| ARTICLE |
::::::::

Methods of photoelectrode characterization with high spatial and temporal resolution

Daniel V. Esposito, Jason B. Baxter, Jimmy John, Nathan S. Lewis, Thomas P. Moffat, Tadashi Ogitsu, Glen O'Neil, Tuan Anh Pham, A. Alec Talin, Jesus M. Velazquez, Brandon C. Wood

Research output: Contribution to journalReview articleResearchpeer-review

28 Citations (Scopus)

Abstract

Materials and photoelectrode architectures that are highly efficient, extremely stable, and made from low cost materials are required for commercially viable photoelectrochemical (PEC) water-splitting technology. A key challenge is the heterogeneous nature of real-world materials, which often possess spatial variation in their crystal structure, morphology, and/or composition at the nano-, micro-, or macro-scale. Different structures and compositions can have vastly different properties and can therefore strongly influence the overall performance of the photoelectrode through complex structure-property relationships. A complete understanding of photoelectrode materials would also involve elucidation of processes such as carrier collection and electrochemical charge transfer that occur at very fast time scales. We present herein an overview of a broad suite of experimental and computational tools that can be used to define the structure-property relationships of photoelectrode materials at small dimensions and on fast time scales. A major focus is on in situ scanning-probe measurement (SPM) techniques that possess the ability to measure differences in optical, electronic, catalytic, and physical properties with nano- or micro-scale spatial resolution. In situ ultrafast spectroscopic techniques, used to probe carrier dynamics involved with processes such as carrier generation, recombination, and interfacial charge transport, are also discussed. Complementing all of these experimental techniques are computational atomistic modeling tools, which can be invaluable for interpreting experimental results, aiding in materials discovery, and interrogating PEC processes at length and time scales not currently accessible by experiment. In addition to reviewing the basic capabilities of these experimental and computational techniques, we highlight key opportunities and limitations of applying these tools for the development of PEC materials.

::::::::

| TASKS TO PERFORM |
1/ Answer the following questions about the photoelectrode characterization page, marking each answer (a), (b), or (c) to match.
(a) How many citations in Scopus does the page list?
(b) What does the abbreviation SPM stand for?
(c) What kind of tools complement the experimental techniques?
2/ On the photoelectrode characterization page, take the part that opens with the words containing "Daniel V. Esposito, Jason" and closes with "28 Citations (Scopus)", and write it out again with "Scopus" changed to "Web of Science".
3/ List every kind of property that the photoelectrode characterization page says in situ SPM techniques can measure differences in.

::::::::

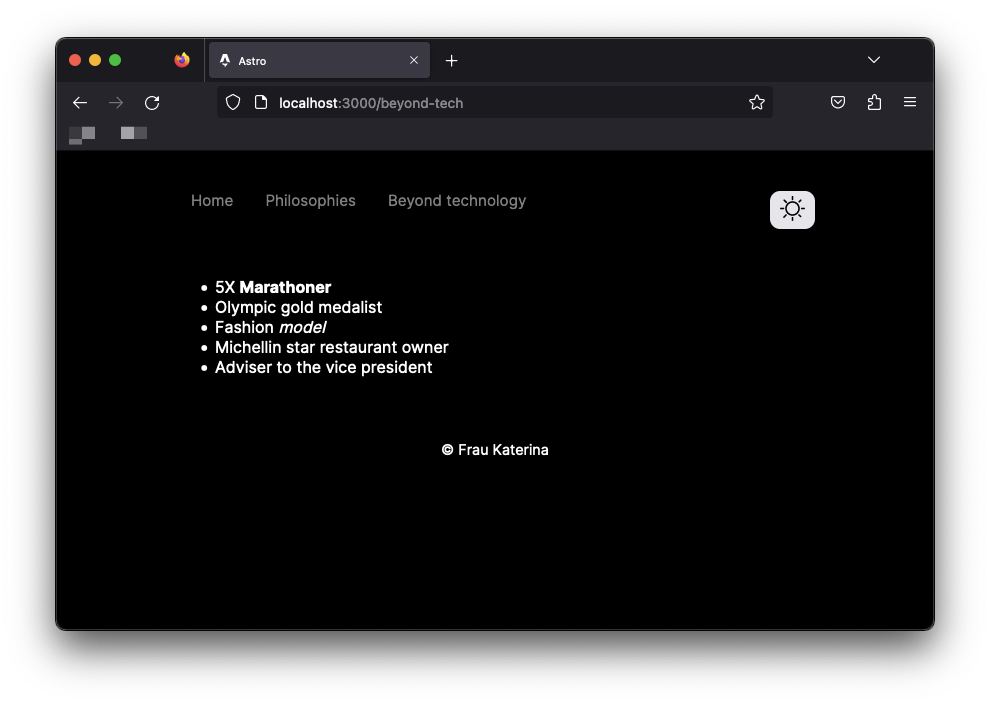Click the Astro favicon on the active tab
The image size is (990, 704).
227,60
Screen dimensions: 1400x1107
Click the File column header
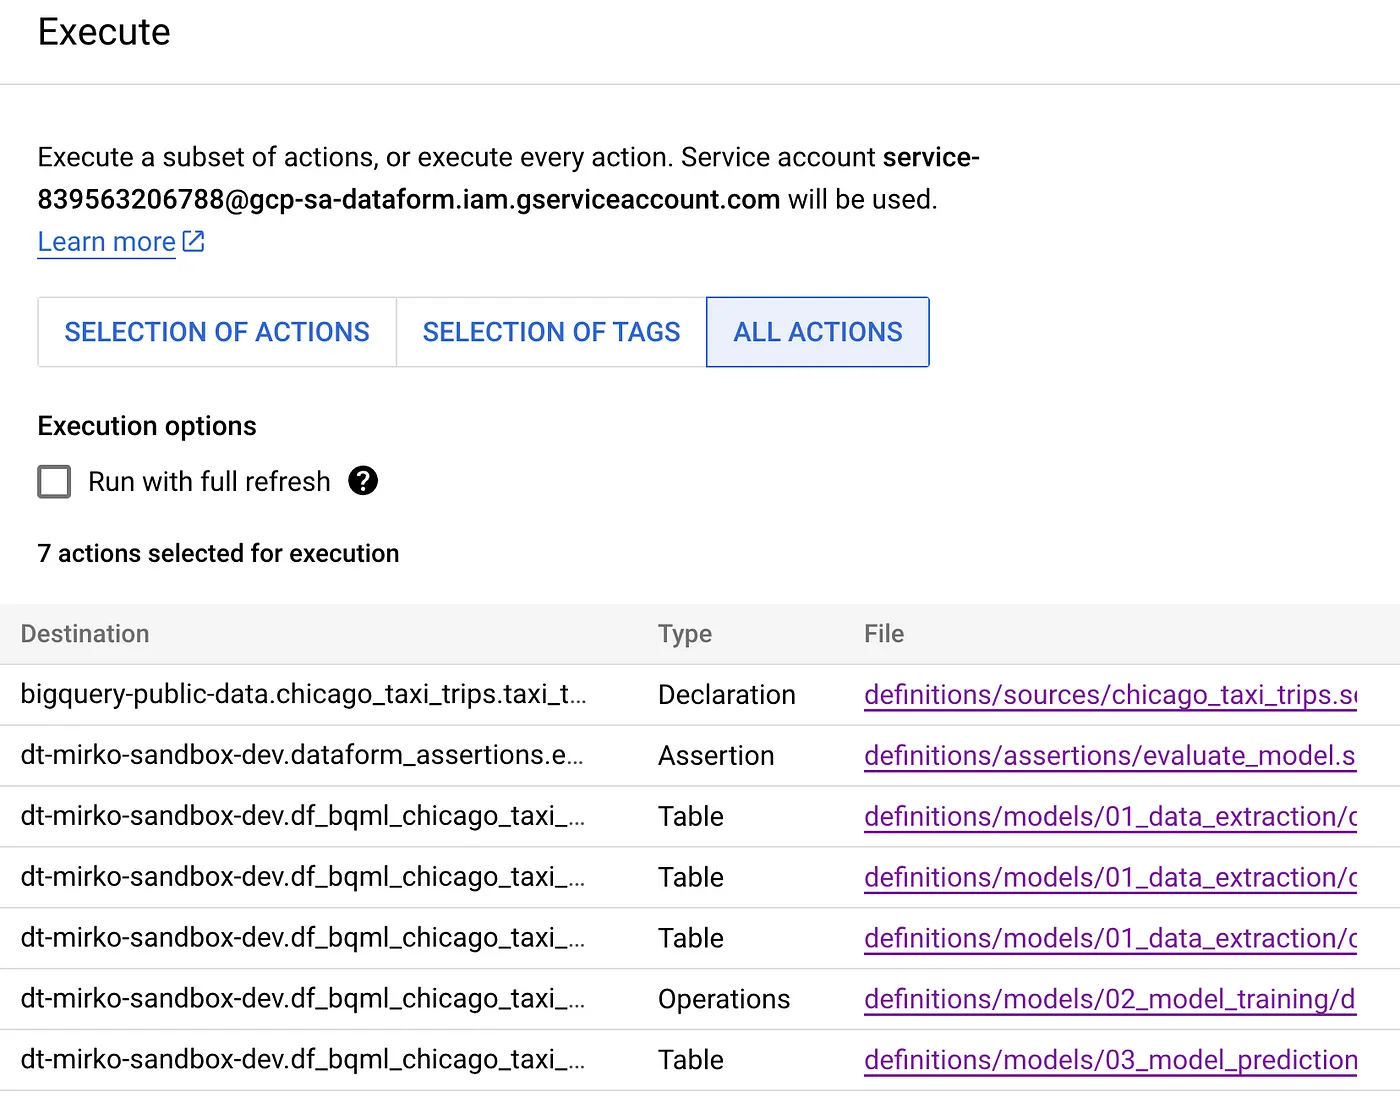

::::::::

| REPLIES |
1/
(a) 28
(b) Scanning-probe measurement
(c) Computational atomistic modeling tools

2/
Daniel V. Esposito, Jason B. Baxter, Jimmy John, Nathan S. Lewis, Thomas P. Moffat, Tadashi Ogitsu, Glen O'Neil, Tuan Anh Pham, A. Alec Talin, Jesus M. Velazquez, Brandon C. Wood

Research output: Contribution to journalReview articleResearchpeer-review

28 Citations (Web of Science)

3/ Optical, electronic, catalytic, physical